Set down each entry exactly as given; pictures should not appear in the copy.

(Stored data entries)
※ ※ ※

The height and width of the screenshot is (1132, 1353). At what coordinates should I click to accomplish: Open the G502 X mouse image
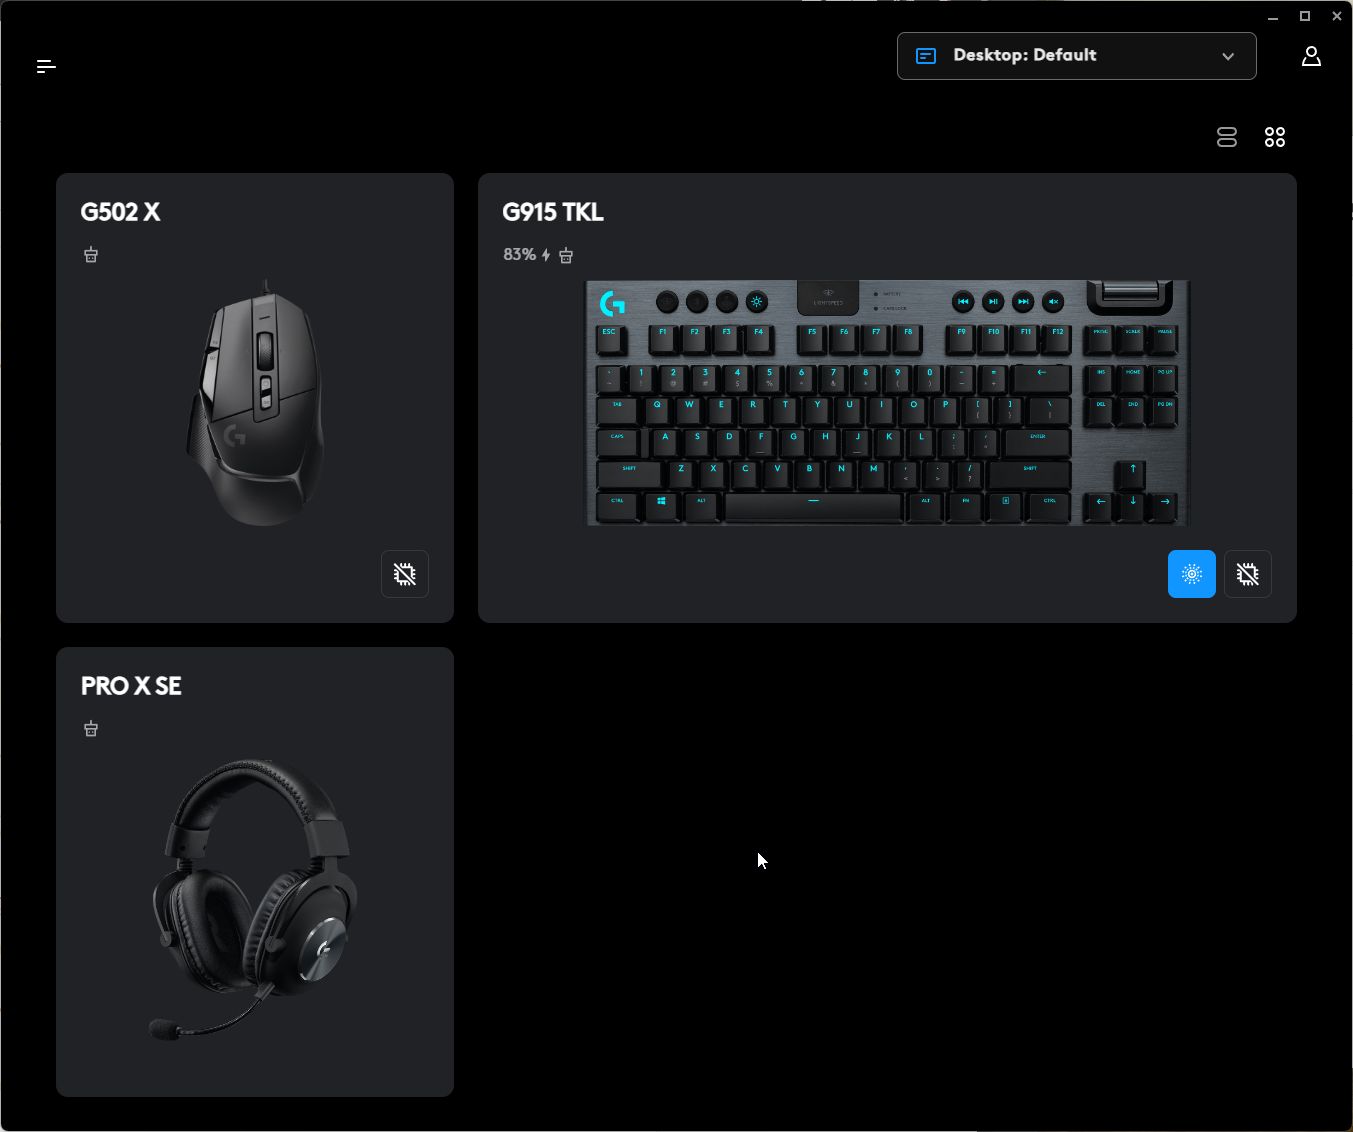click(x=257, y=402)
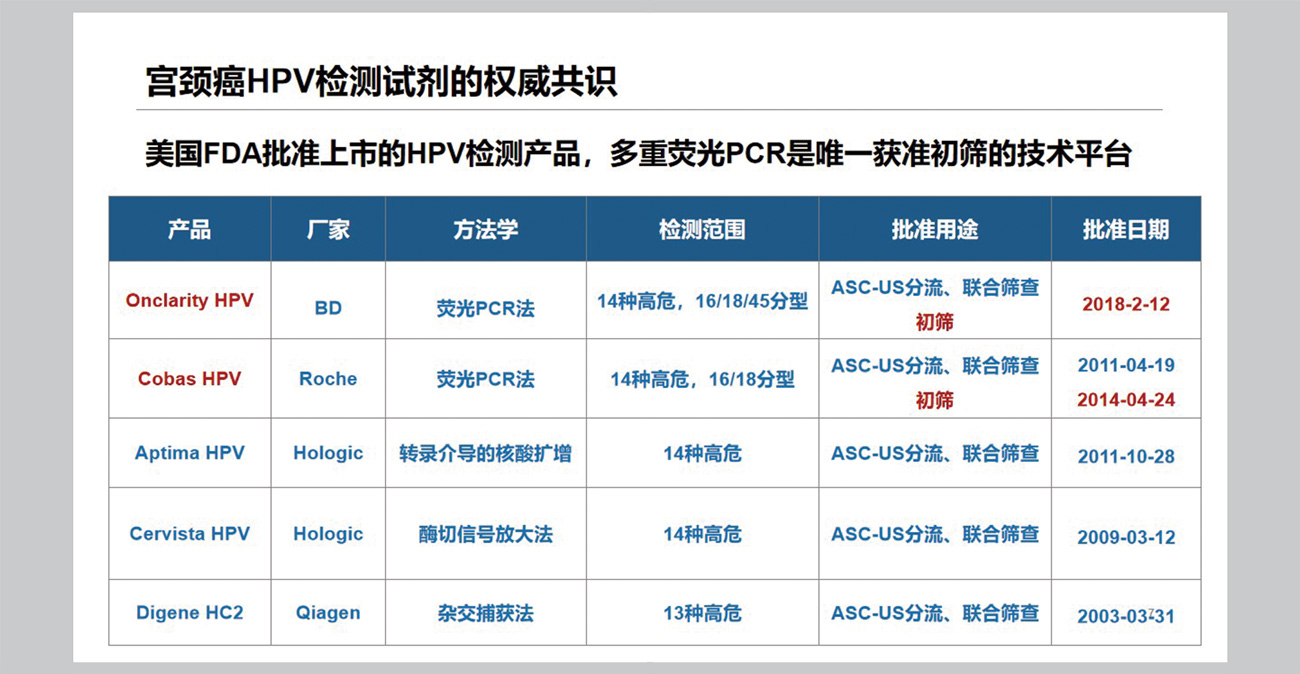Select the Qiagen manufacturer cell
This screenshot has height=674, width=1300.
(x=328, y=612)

※ ※ ※

- _Answer area_
The height and width of the screenshot is (1132, 1353). At what coordinates should I click to accomplish: Open the G502 X mouse image
click(x=257, y=402)
Select the Qiagen manufacturer cell
This screenshot has height=674, width=1300.
(x=328, y=612)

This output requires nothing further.